A mi comentarista favorito no le quedó claro que la imagen no es nada más que imagen y no realidad. Le pareció exagerado e incluso injusto que adjetivara a las imágenes televisivas de pescado frente a la vida que representan que sería el pez. Le pareció, en definitiva, exagerado e injusto que contrapusiera vida y televisión.
Aprovecho su discrepancia para incidir en esa característica de la televisión que forma parte de su naturaleza, de su ideología, y que influye poderosamente en nosotros, los usuarios. Una característica que tiene como primer rasgo su transparente opacidad: la visión de las imágenes nos hace olvidar la presencia del cristal a través del cual las vemos, de modo que acabamos confundiéndolas con la realidad misma.
Decía yo entonces que todas las imágenes pertenecen a esa misma categoría de elementos que sustituyen a la realidad que representan. Imagen procede del latín imago, imitación, figura, representación, semejanza, simulacro, idea, apariencia, sombra. De la misma familia ideológica son imaginar, figurar, figurarse, representar, idear, recrear, imitar… La imagen imita la realidad representada, pero no es la misma realidad. Es una realidad nueva, distinta de aquella que no tiene como función ser vivida, sino ser mirada. Es un objeto simbólico que, a través de nuestra vista, se instala en nuestro pensamiento formando parte de esa materia atmosférica interior que hemos venido a denominar en este blog medioambiente simbólico. Ya decía Sartori citando a Cassirer que el hombre, desde el lenguaje, es un animal simbólico. Todo lo convertimos en símbolo para poderlo aprehender, para apropiárnoslo, para hacerlo pensamiento, para hacerlo nuestro. Pero mientras las palabras son signos abstractos sin ninguna relación con lo que significan, las imágenes son símbolos icónicos que están íntimamente ligados a su representación: cuanto mayor es el grado de iconicidad, mayor es el grado de confusión entre lo representado y su representación.
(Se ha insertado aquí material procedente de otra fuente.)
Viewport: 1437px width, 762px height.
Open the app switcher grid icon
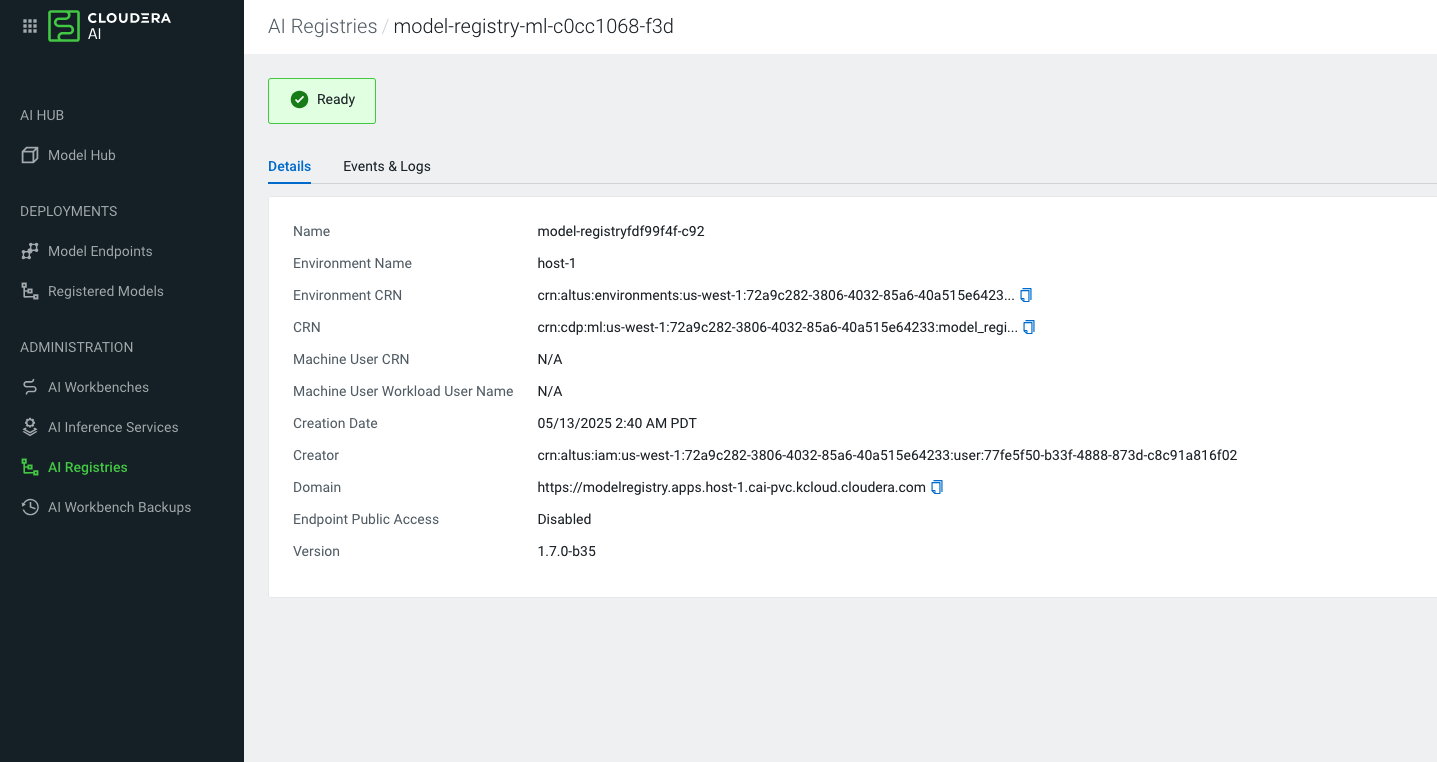pyautogui.click(x=29, y=27)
Palabra, logotipo, esbozo, dibujo, fotografía… son distintos grados de iconicidad desde el cero hasta la realidad misma. La iconicidad es altísima, por ejemplo, en el cine en el que nos cuesta mucho trabajo desligar al actor de su personaje: los confundimos, los identificamos y los mitificamos y de ahí la estrella y los millones de euros que pagamos por verla.
El cine “miente”. También lo hacen la fotografía y la pintura. Pero es una mentira asumida, convencional tanto para el emisor como para el receptor. Aceptamos esa mentira dejándonos “engañar” por ella para que nos descubra las caras ocultas de una realidad a las que no podemos acceder con nuestros propios ojos. La ficción y el arte, construyen engaños para desvelarnos verdades.
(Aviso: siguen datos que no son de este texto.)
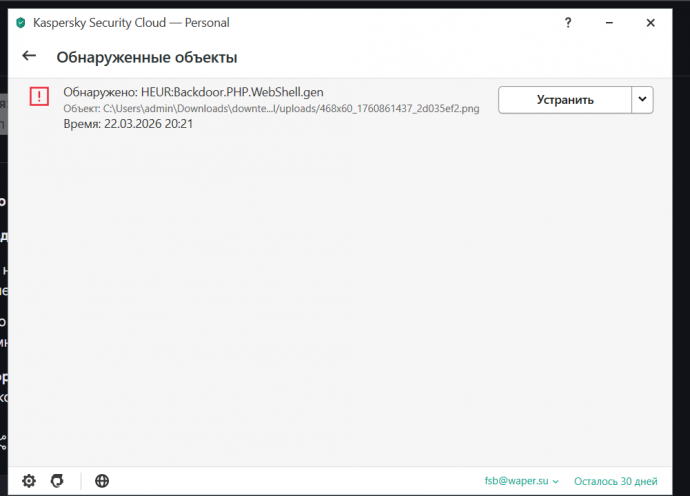Close the Kaspersky Security Cloud window
The width and height of the screenshot is (690, 496).
click(651, 21)
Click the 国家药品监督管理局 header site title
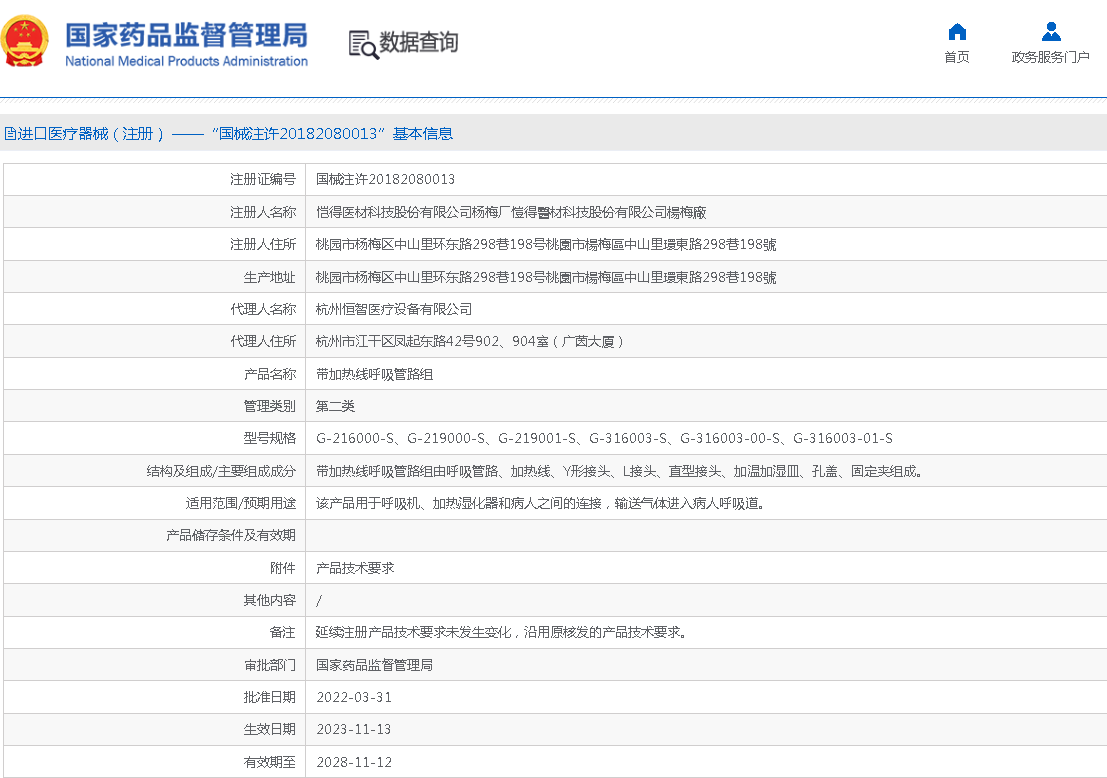This screenshot has width=1107, height=778. [186, 34]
La tele también miente, pero doblemente porque, al revés que el resto de las imágenes, se disfraza de verdad: en vivo y en directo, así ha sido y así se lo hemos contado. «Lo he visto o lo han dicho en la tele», dice el telespectador para confirmar la verdad de su afirmación. «Anunciado en televisión» resalta la etiqueta que pretende prestigiar, dar valor, autenticidad, al producto porque la tele es la foto en la que si no sales no existes porque no eres del todo real. Lo malo no es que mienta, sino que afirme que dice la verdad.
Mi hermano se marcha a París a vivir el Roland Garros. Tú habrás estado viendo a Nadal contra Federer en el salón de tu casa o en la pantalla de tu ordenador. No es la misma experiencia. La textura de la realidad no tiene nada que ver con su imagen en directo. Vivir la realidad supone estar en ella. Percibirla desde los cinco sentidos. Habitarla.
Son experiencias distintas.
Pez y pescado.
Vean televisión, no la consuman o serán consumidos por ella.